Symptoms of meth addiction include:
- Withdrawal from the activities you enjoy
- Lying about your activities or whereabouts
- Unexplained weight loss
- Strange sleep patterns
- Dilated pupils
- Tooth decay or missing teeth
- Skin picking or sores on the skin
- Increased distractibility
- Excessive talking
Is Meth or Cocaine Stronger?
Meth is notorious for its physical effects on the body, which are not frequently associated with cocaine. People who get caught in a cycle of meth abuse often experience tooth decay, skin irritations, and malnutrition. However, many of these are meth’s indirect effects. Meth users may experience stimulant psychosis in the form of seeing or feeling bugs crawling on their skin. This combines with meth’s ability to cause itchy skin to cause users to scratch at their skin compulsively, leading to lesions and scars. Intense stimulants may also cause teeth grinding, which can wear away enamel and lead to tooth decay.
Still, many of these severe side effects are caused by meth’s intensity as a stimulant. Does that mean meth is stronger?
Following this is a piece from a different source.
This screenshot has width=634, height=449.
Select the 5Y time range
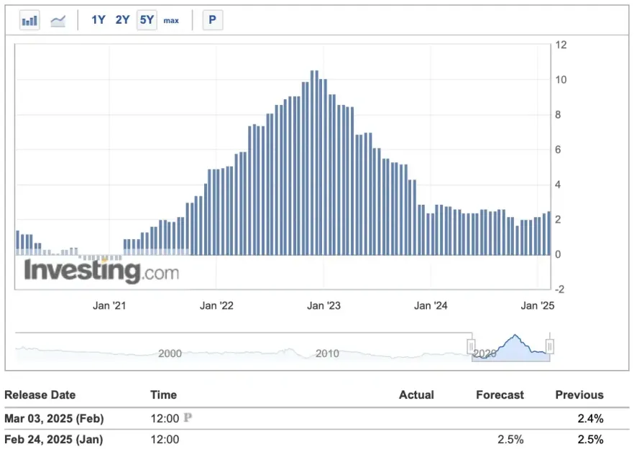(x=147, y=20)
Both meth and cocaine are active with a dose of around 5 mg. Common illicit drug use can involve the use of doses around 30 mg. When it comes to the potency of a single dose, both stimulants are fairly evenly matched. However, meth lasts longer in the body, and it has the additional effect of causing more dopamine to be released. Even though they have similar effective doses, meth may have more intense stimulating effects.
However, that doesn’t mean meth is inherently more pleasant to illicit stimulant users. Meth’s intense effects can also mean more intense side effects like paranoia, sweating, and panic.
Meth and cocaine are dangerous drugs that can lead to substance use disorders and potentially dangerous overdoses. Using high doses of either stimulant can cause you to experience heart palpitations, chest pains, heart attack, and stroke. Long-term meth or cocaine addiction can also lead to problems with your health, social life, and financial stability.
Cocaine and Meth Addiction Treatment
Even though cocaine and meth can cause chronic substance use issues, addiction can be treated effectively. Addiction is a disease that affects the way your brain’s reward system interacts with drugs. Your reward system is designed to work with chemicals like dopamine, and other feel-good chemicals, to encourage you to repeat important tasks like finding food and companionship. Meth and cocaine cause an unnatural increase in dopamine levels in the brain, causing your reward system to mistake one of these stimulant drugs for an important task.
Addiction can cause powerful drug cravings that become out of control quickly. However, addiction can be treated with medications and therapies. Medications may be used to ease your transition from chemical dependence to sobriety. Stimulants don’t usually cause dangerous withdrawal symptoms, but they can cause uncomfortable symptoms like hypersomnia, fatigue, lethargy, depression, and suicidal thoughts. Going through withdrawal with help can make it safer and easier to manage.
Treatment can involve several approaches, including many psychotherapies. Cognitive behavioral therapy, group therapy, one-on-one therapy, and other options may be helpful. Addiction treatment is a personalized process. When you enter an addiction treatment program, you’ll create a personalized treatment plan with the help of your therapist.